More crudely: 150mm² is 22dB, ÷π is 17dB, √ is 8½ (pace Fellini), 7×.

It's pretty common in engineering and scientific calculations like this to have a lot of factors to multiply and divide, increasing the number of additions and subtractions relative to the number of logarithmic conversions; this is why slide rules were so popular. Maybe you derived the 1.5cm² number from copper's conductivity and a resistance bound, or from the yield strength of a steel and a load, say. 3840×2160 pixels × 4 bytes/pixel / (10.8 gigabytes/second), as I was calculating last night in https://news.ycombinator.com/item?id=44056923? That's just 35.8 dB + 33.3dB + 6dB - 100.3dB = -25.2dB-seconds, which is 3.0 milliseconds to memcpy that 4K framebuffer. (I didn't do that mentally, though.) Even 36 + 33 + 6 - 100 = -25, so π ms, is a fine approximation if what you want to know is mostly whether it's more or less than 16.7 ms.

So here's a full list of the seven magic numbers to memorize for these purposes:

  2× ≈ 3.01dB (∴ 4×, 8×, 5×)
  3× ≈ 4.77dB (∴ 6×, 9×, 1.5×)
  7× ≈ 8.45dB
  π× ≈ 4.97dB
  ln(10) ≈ 2.303 (∴ 0.01dB ≈ 0.23%, etc.)
  1.259× ≈ 1dB (+1dB ≈ +25.9%)
  (1 - .206)× ≈ -1dB (-1dB ≈ -20.6%)

I've been using decibels as a scale for log-odds for a while when reporting results. It works pretty well, since the relevant part of the scale is wide, unlike using nepers, which I had never heard of until I started noodling around with this.

I wrote:

> So with just 2× = 3.01dB we already know (...) 8, to fairly good precision. (...) (The most imprecise of these is 8: 10⁰·⁹ is about 7.94, which is an error of about -0.7% when the right answer was 8.)

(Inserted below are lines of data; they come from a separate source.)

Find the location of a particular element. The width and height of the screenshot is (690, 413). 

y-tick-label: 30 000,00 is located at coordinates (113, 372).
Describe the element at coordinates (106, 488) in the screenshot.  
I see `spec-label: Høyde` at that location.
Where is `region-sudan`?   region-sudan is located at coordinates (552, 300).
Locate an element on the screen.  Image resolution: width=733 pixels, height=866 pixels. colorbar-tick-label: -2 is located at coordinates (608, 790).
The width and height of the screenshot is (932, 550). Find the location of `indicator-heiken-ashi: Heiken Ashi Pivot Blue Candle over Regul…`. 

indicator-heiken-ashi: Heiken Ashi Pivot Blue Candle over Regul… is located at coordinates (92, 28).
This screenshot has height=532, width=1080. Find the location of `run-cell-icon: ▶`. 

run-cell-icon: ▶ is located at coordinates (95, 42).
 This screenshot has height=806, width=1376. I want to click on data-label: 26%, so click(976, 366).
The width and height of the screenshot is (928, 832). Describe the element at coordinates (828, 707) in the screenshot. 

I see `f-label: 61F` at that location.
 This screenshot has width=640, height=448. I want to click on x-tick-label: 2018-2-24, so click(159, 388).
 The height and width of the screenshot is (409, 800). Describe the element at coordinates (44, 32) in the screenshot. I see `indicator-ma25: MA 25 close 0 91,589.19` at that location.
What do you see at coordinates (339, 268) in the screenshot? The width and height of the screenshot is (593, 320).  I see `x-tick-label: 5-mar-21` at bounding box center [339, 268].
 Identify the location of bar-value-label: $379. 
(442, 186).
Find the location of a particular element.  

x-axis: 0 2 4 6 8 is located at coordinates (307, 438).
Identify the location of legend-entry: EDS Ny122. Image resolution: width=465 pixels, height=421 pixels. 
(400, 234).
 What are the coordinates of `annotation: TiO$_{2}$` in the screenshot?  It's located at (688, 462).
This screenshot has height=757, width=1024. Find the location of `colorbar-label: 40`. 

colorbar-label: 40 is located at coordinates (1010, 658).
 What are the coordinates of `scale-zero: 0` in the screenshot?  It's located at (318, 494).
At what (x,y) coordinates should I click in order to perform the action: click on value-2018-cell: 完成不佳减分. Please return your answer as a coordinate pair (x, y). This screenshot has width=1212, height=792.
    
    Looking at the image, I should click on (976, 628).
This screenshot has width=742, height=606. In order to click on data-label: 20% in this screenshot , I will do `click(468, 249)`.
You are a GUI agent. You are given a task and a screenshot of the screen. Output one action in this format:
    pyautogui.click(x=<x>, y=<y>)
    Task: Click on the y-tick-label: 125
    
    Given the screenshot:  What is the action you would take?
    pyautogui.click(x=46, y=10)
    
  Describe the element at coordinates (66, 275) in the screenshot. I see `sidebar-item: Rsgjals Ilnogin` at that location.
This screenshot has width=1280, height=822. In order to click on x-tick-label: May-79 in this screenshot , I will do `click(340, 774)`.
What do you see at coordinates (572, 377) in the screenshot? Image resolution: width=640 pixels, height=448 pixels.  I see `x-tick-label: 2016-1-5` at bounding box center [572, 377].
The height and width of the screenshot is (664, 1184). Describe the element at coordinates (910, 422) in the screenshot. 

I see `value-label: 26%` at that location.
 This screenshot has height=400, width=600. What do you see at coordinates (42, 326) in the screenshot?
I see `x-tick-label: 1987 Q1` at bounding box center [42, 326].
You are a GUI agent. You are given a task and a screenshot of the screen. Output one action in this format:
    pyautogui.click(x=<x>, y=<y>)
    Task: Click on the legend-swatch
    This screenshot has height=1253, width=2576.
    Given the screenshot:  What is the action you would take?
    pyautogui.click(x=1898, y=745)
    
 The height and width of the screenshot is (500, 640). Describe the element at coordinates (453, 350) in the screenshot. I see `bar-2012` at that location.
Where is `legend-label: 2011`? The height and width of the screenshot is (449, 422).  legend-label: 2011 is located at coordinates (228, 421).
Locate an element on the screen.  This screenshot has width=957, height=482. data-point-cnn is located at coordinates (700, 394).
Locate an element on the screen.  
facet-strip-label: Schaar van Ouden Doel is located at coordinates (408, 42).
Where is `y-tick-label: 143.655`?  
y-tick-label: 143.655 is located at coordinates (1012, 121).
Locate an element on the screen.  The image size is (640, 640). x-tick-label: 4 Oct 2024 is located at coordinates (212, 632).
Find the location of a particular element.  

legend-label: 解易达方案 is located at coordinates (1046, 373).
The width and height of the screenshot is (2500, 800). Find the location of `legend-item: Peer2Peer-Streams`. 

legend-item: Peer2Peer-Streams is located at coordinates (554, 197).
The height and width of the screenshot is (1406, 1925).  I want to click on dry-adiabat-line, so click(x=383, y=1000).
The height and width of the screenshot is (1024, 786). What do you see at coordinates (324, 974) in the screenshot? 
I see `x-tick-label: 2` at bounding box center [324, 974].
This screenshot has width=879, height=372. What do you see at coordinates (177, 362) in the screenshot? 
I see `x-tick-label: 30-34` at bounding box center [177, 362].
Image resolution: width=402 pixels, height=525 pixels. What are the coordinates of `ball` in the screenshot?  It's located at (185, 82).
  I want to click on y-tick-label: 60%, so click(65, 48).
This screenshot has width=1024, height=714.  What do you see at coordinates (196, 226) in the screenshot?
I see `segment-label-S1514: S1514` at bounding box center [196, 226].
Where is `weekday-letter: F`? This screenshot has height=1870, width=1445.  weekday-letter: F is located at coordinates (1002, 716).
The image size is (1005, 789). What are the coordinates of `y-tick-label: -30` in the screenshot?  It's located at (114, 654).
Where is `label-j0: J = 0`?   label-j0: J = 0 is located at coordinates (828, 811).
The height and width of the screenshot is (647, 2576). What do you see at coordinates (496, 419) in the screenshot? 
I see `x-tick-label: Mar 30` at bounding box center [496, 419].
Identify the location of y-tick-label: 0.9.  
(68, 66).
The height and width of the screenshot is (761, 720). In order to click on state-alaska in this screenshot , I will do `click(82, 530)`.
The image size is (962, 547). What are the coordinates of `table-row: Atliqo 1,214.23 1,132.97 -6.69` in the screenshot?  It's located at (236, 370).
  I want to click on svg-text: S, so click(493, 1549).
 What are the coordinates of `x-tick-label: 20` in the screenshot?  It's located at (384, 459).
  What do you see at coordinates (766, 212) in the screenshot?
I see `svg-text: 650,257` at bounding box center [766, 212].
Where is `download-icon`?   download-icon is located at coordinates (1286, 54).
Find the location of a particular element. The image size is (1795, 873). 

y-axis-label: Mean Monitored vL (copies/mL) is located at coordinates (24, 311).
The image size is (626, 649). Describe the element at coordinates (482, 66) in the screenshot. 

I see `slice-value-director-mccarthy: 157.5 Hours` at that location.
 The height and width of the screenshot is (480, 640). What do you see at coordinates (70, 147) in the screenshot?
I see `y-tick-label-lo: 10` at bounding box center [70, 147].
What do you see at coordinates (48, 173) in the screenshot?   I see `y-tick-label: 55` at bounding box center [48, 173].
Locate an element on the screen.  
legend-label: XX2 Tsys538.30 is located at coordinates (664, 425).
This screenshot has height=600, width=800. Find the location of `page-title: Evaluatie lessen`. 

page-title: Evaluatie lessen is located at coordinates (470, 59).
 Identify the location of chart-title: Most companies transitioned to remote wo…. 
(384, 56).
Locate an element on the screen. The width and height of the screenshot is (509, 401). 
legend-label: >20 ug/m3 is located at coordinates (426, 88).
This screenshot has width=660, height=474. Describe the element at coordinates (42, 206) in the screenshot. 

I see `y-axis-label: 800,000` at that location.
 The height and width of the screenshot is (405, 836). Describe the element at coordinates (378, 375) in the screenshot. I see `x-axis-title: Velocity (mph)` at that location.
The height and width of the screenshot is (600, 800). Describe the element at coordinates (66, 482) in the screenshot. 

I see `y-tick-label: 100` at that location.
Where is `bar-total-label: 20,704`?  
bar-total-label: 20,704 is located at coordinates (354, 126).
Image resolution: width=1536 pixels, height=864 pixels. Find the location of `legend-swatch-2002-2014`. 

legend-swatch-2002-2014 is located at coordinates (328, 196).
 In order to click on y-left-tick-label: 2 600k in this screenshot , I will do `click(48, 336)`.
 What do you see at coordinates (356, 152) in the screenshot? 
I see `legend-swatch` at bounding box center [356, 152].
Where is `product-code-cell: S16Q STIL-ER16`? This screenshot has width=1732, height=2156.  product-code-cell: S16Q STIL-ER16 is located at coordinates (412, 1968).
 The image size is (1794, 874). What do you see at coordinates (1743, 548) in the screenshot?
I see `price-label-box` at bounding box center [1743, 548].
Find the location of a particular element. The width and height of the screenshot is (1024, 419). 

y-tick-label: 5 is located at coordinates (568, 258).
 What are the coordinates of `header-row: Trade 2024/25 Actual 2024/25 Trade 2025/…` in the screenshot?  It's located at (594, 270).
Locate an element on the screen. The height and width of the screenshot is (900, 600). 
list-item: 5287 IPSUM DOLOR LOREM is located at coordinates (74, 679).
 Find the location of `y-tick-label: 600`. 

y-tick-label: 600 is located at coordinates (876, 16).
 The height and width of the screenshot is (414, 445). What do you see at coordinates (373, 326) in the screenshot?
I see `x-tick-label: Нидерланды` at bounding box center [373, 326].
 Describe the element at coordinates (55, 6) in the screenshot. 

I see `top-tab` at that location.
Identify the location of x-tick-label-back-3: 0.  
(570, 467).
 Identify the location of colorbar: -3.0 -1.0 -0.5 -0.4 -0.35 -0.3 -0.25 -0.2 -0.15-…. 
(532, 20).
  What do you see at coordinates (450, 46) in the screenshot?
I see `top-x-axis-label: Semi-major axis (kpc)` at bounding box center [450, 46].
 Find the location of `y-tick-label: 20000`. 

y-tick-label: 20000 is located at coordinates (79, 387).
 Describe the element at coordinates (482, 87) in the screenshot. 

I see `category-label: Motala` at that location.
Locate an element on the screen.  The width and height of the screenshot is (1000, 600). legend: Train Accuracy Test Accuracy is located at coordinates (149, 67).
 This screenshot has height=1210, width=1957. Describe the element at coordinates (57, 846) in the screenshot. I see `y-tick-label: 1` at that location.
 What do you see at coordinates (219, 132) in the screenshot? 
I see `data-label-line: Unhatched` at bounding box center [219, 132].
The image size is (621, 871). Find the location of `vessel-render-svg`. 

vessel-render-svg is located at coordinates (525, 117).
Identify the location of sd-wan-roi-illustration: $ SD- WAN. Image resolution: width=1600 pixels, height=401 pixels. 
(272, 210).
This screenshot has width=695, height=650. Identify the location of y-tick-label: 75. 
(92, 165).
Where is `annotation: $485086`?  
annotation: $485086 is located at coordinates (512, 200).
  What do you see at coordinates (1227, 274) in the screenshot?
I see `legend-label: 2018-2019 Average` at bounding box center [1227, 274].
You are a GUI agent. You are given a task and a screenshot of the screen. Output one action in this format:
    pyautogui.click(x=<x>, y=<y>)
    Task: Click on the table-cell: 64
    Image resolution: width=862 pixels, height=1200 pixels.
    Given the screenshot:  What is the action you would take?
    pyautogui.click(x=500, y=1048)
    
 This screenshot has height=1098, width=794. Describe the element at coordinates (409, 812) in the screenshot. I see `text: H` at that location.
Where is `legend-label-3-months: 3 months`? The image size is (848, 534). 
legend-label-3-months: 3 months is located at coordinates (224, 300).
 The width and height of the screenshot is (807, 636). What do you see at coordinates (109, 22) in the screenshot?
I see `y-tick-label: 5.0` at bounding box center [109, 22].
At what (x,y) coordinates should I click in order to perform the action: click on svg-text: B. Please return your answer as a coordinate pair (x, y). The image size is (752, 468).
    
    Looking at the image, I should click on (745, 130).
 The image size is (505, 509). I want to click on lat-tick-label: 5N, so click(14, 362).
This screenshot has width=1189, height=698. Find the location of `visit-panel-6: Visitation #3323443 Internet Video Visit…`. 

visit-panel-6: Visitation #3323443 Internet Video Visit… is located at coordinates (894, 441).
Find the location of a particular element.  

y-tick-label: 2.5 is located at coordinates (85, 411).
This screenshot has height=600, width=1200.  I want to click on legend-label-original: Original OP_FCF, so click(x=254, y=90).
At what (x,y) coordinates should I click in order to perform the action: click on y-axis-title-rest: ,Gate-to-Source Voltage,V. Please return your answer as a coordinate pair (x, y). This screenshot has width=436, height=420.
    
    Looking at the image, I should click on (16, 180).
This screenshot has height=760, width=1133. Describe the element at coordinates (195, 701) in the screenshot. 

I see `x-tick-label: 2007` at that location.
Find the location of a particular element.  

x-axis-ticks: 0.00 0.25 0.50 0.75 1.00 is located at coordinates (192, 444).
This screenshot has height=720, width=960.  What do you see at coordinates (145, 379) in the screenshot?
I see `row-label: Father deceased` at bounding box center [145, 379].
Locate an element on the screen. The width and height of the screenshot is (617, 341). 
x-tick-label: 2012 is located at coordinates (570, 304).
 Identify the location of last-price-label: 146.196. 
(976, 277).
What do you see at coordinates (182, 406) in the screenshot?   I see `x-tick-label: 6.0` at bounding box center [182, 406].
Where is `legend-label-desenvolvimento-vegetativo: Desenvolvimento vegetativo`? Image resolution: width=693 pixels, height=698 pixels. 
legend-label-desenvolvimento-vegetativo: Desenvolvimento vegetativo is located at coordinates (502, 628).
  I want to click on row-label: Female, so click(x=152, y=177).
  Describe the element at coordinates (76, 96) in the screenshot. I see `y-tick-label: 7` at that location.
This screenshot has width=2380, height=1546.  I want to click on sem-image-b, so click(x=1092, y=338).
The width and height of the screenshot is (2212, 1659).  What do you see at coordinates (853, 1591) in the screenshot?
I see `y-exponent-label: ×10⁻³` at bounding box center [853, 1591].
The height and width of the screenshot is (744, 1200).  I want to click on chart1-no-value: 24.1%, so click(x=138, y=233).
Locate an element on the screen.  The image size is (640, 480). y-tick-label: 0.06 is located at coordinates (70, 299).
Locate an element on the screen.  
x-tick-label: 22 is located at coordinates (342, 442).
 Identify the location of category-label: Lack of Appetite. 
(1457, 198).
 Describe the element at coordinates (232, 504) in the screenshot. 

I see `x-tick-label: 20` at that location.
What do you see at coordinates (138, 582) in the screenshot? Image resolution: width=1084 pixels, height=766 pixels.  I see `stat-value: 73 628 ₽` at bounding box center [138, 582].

This is slightly mixed up. It's true that approximating 8× as 9dB gives you an 0.7% error. But I was talking about 3.01dB, and approximating 8× as 9.03dB gives 7.998×, only about 0.02% low.

The errors for the logarithms of the 10 digits thus approximated are:

  >>> print('\n'.join([f'  {10*p:.2f}: {100*(10**p-i-1)/(i+1):+.3f}%' for i, p in enumerate([0, .301, .477, .602, .699, .778, .845, .903, .954])]))
  0.00: +0.000%
  3.01: -0.007%
  4.77: -0.028%
  6.02: -0.014%
  6.99: +0.007%
  7.78: -0.035%
  8.45: -0.023%
  9.03: -0.021%
  9.54: -0.056%

Does this have anything to do with decibels specifically or is it just general log-space arithmetic?